Russia’s UN envoy said de-escalation can be achieved only through a dialogue between Russia and Turkey and not through partners
Russia’s Permanent Representative to the UN Vasily Nebenzya Alexandr Scherbak/TASS
Russia’s Permanent Representative to the UN Vasily Nebenzya
© Alexandr Scherbak/TASS

UN, February 29. /TASS/. The Astana talks on resolving the conflict in Syria remain essential, despite Western countries’ attempts to exploit the Idlib situation to set off Moscow and Ankara against each other, Russia’s Permanent Representative to the UN Vasily Nebenzya told journalists after an emergency meeting of the UN Security Council on Saturday.

"De-escalation can be achieved only through a dialogue between Russia and Turkey and not through our partners’ cunning calls for that," the Russian envoy said.

"Today it was obvious that some are exploiting the situation to quarrel us with Ankara. Today their keynote was the phrase: ‘Astana is dead.’ I want to disillusion them: don’t hurry to bury it," the envoy stressed.

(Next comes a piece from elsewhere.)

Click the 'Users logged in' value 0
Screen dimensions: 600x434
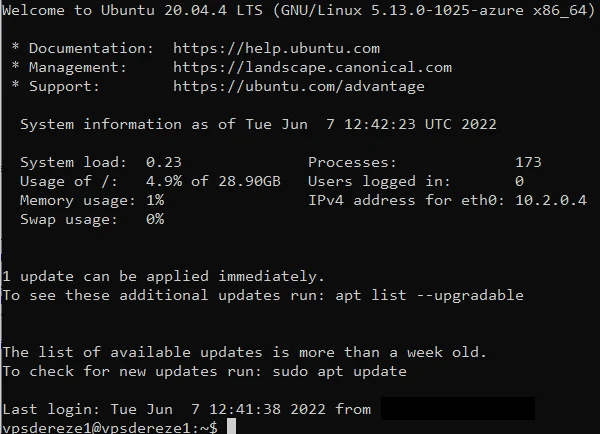point(519,181)
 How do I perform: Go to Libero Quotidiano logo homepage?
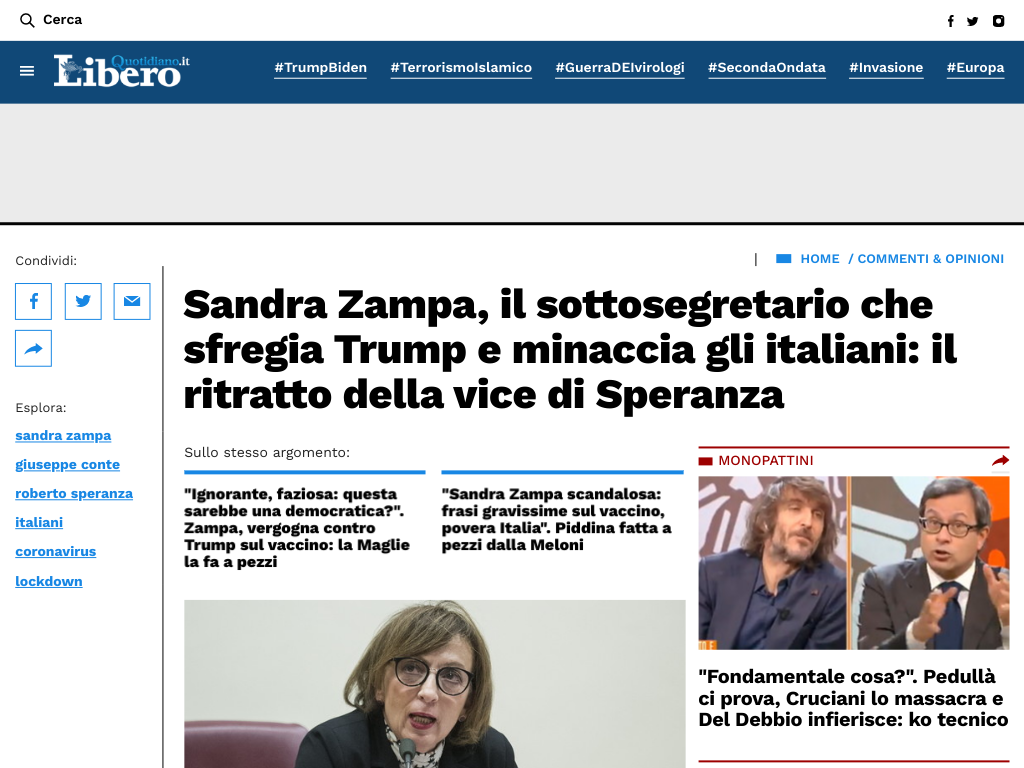[x=121, y=71]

US Ambassador to the United Nations Kelly Craft stated at the UN Security Council’s emergency meeting that the attack, in which Turkish soldiers were killed in Syria, should serve "as the final nail in the Astana Format’s coffin."

The tensions in Syria’s Idlib region escalated on Thursday after militants launched a large-scale offensive, according to the Russian Defense Ministry. In the early hours of Friday, the Syrian government forces conducted strikes on their positions, which, as Ankara claims, killed 33 Turkish soldiers. In response, Turkey’s Air Force conducted strikes on the Syrian troops, later specifying that more than 200 targets had been hit.

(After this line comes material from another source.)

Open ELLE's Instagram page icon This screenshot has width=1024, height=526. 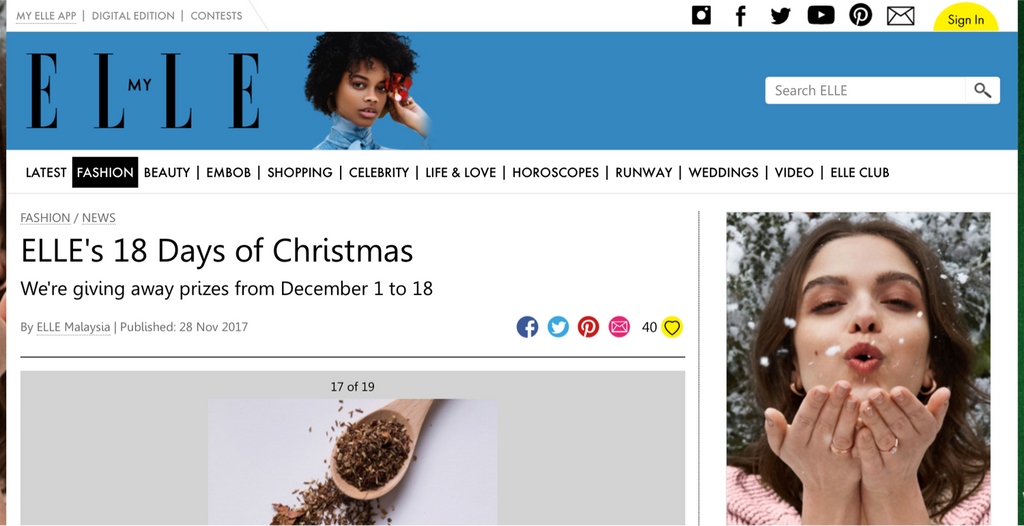[x=701, y=15]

The Russian Defense Ministry told reporters that the Hay’at Tahrir al-Sham terrorist group (one of the names of Jabhat al-Nusra, banned in Russia) unleashed a large-scale offensive on Idlib on Thursday. The killed Turkish soldiers were among the advancing terrorists, the Russian Defense Ministry stated.

Russian and Turkish Presidents Vladimir Putin and Recep Tayyip Erdogan discussed the Idlib situation over the phone. They stressed the need to normalize the situation and agreed to consider holding a summit soon.

Idlib is the only Syrian region that has been controlled by illegal armed groups since 2012. A northern de-escalation zone was set up in Idlib in 2017 to give shelter to militants who refused to surrender arms in Eastern Ghouta and Syria’s southern regions.

The term Astana process was coined to indicate talks on the Syrian settlement between Russia, Iran and Turkey in Kazakhstan’s capital city known as Astana until March 2019, when it was renamed Nur-Sultan. The first round of talks in this format took place in January 2017.